The Great Court of the British Museum was one millennium project that got away: Mather's scheme was the runner up. It would have left the Reading Room standing more or less untouched externally. revealing its underpinnings. "It has a beautiful support that we were going to excavate and expose and have galleries around the side. Like any museum with a good collection what they need is very simple: more space."
The Ashmolean Museum of Art and Archaeology in Oxford is proud of being Britain's oldest public museum but when it reopens in the autumn of 2009 two thirds of its building will be brand new. Behind its grand mid-19th century front, Mather has created several floors of new galleries. From the street, however, the new building will be invisible. "It won't come into its own till you can see the atrium and our bridges and so on."

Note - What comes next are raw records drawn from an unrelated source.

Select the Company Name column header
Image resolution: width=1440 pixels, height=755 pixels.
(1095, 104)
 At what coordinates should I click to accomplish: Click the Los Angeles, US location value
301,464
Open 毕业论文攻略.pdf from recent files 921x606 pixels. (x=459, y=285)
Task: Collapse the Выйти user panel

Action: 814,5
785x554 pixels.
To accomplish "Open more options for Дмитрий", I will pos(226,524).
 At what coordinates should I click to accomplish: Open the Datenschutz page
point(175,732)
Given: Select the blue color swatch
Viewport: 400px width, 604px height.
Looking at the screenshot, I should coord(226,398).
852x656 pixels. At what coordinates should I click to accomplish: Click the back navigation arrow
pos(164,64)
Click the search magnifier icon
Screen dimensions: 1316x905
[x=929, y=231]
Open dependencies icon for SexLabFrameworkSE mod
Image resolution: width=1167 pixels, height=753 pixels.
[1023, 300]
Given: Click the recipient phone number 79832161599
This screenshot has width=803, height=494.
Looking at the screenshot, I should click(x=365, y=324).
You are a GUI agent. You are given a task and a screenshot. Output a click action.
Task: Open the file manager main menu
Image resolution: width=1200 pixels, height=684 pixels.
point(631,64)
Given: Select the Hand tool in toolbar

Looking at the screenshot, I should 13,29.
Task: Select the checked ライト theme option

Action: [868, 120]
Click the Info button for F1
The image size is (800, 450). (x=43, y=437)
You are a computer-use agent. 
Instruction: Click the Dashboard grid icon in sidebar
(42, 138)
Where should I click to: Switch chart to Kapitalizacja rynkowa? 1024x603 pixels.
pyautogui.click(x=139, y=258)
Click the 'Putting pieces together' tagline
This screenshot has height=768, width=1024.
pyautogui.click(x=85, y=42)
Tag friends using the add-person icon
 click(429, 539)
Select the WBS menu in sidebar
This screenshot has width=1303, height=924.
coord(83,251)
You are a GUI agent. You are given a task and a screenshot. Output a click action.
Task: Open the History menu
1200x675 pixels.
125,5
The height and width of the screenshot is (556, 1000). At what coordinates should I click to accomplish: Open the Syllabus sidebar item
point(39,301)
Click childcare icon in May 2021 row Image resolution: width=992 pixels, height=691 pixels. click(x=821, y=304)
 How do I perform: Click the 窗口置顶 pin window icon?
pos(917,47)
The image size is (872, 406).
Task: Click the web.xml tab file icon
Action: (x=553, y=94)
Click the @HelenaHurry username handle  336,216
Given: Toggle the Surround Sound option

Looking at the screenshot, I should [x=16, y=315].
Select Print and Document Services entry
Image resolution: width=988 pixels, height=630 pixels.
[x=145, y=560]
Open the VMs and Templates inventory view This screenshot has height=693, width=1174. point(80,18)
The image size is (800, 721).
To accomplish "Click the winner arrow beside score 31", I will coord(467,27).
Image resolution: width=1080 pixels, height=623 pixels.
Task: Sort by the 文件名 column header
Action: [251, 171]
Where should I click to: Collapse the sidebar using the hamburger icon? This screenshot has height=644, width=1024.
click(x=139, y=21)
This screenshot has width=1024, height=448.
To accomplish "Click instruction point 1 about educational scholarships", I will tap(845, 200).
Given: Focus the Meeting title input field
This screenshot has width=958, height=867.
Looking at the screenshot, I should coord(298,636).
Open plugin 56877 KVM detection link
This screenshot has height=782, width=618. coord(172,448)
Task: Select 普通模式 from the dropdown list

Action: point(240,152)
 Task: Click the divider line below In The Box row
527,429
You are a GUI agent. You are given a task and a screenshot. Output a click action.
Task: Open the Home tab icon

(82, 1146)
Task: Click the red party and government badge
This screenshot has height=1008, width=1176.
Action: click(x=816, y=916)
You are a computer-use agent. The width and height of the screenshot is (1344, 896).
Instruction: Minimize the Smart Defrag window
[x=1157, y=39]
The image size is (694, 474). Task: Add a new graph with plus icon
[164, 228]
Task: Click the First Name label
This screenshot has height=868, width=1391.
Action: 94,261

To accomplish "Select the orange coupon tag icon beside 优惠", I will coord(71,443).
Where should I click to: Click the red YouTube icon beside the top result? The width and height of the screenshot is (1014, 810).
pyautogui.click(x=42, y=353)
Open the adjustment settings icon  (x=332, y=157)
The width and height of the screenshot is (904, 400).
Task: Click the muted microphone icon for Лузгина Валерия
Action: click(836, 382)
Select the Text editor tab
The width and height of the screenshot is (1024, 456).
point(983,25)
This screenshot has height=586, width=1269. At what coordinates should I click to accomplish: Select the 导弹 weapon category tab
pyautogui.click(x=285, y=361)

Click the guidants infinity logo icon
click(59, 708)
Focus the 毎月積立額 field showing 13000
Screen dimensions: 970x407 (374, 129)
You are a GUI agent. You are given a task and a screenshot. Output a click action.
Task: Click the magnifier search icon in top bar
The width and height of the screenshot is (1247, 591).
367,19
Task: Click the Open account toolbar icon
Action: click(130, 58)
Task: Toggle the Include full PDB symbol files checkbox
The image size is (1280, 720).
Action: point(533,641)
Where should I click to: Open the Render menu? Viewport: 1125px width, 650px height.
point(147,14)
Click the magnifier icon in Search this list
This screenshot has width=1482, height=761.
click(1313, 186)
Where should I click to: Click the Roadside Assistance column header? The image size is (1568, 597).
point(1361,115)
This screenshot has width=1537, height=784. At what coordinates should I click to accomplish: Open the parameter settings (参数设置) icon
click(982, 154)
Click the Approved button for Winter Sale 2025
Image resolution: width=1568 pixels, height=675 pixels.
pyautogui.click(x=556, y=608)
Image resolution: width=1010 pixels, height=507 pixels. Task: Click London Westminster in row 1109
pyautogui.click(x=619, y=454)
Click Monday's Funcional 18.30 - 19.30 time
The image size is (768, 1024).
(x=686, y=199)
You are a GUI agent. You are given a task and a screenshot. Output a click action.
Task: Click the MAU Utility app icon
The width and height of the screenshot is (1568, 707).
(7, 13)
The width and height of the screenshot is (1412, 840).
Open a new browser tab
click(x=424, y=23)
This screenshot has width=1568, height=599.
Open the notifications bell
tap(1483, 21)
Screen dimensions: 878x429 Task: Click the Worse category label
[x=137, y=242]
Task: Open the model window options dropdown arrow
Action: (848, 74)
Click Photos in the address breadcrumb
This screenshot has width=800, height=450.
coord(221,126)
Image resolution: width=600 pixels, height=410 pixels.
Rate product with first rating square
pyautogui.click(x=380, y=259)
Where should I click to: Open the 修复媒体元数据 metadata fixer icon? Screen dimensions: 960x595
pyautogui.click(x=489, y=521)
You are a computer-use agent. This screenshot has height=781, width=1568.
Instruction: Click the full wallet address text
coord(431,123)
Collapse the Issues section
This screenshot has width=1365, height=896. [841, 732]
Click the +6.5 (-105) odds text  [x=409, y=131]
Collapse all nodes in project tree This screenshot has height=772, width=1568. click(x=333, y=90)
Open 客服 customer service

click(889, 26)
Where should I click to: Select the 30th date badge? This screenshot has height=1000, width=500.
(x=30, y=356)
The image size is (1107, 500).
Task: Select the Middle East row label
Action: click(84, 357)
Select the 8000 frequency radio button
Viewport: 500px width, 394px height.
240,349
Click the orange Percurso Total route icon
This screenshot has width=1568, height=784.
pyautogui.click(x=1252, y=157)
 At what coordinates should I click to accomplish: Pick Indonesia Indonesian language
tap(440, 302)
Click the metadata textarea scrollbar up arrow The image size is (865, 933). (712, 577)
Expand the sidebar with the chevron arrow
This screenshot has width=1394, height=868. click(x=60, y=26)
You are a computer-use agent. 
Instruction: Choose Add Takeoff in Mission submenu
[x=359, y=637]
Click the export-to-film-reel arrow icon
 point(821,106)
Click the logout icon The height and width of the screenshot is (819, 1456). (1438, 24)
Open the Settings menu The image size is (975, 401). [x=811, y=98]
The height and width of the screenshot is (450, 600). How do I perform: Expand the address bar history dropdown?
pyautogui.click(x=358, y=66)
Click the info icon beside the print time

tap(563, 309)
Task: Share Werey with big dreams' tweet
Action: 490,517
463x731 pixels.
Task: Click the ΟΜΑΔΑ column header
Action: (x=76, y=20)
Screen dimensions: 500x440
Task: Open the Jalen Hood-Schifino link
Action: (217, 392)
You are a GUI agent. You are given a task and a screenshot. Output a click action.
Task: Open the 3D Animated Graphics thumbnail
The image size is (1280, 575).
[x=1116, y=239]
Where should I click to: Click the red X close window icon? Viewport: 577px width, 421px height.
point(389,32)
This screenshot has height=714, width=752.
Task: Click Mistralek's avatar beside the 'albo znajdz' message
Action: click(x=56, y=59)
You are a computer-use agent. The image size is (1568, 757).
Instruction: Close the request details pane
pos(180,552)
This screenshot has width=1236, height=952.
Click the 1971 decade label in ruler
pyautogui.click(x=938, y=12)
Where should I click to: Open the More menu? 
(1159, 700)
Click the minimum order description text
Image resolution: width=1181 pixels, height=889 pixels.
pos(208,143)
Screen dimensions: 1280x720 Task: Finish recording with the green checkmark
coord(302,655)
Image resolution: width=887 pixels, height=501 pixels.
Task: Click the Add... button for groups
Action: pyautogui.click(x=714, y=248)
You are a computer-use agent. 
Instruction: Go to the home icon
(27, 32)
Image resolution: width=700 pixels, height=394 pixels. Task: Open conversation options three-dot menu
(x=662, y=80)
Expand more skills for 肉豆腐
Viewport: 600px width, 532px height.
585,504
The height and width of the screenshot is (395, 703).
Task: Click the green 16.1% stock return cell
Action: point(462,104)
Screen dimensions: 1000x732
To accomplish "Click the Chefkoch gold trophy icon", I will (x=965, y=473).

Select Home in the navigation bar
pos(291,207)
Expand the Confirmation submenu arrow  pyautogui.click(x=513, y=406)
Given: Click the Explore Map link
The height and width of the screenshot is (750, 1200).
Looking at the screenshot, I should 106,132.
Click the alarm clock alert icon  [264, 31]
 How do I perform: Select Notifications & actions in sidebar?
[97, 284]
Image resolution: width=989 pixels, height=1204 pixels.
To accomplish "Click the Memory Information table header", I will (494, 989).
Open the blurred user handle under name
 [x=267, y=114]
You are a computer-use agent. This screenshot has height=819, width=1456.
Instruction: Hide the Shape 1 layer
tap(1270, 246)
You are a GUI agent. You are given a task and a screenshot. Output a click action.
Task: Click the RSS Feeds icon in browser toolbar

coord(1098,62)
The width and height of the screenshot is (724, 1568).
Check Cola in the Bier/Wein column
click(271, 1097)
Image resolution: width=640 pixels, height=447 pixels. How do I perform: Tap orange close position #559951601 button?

The museum wants to be more than a collection of palatial rooms housing treasures. How did that shape the design - of the new Ashmolean? "It's all about views of the double-height galleries that you can follow through (the building). My ideal is a museum where you don't need any signage to see where you want to go. You'll always be able to refer back to these double-height galleries that the single-height ones open off from," Mather seems pleased with the museum's concept of cultural crossings because it fits the architecture, with its bridges and a grand staircase. "You will be always crossing space physically as well as mentally." And when visitors need refreshments a treat lies in store on the roof where a restaurant and terrace will overlook Oxford. "Restaurants should always be in fabulous positions," declares Mather. When museums expand, it is often at the expense of their original character. Mather's non-competitive, light-touch approach studiously avoids this. "If you've got something good in a museum, don't fight it, or destroy it. Leave it alone and make two things that are good."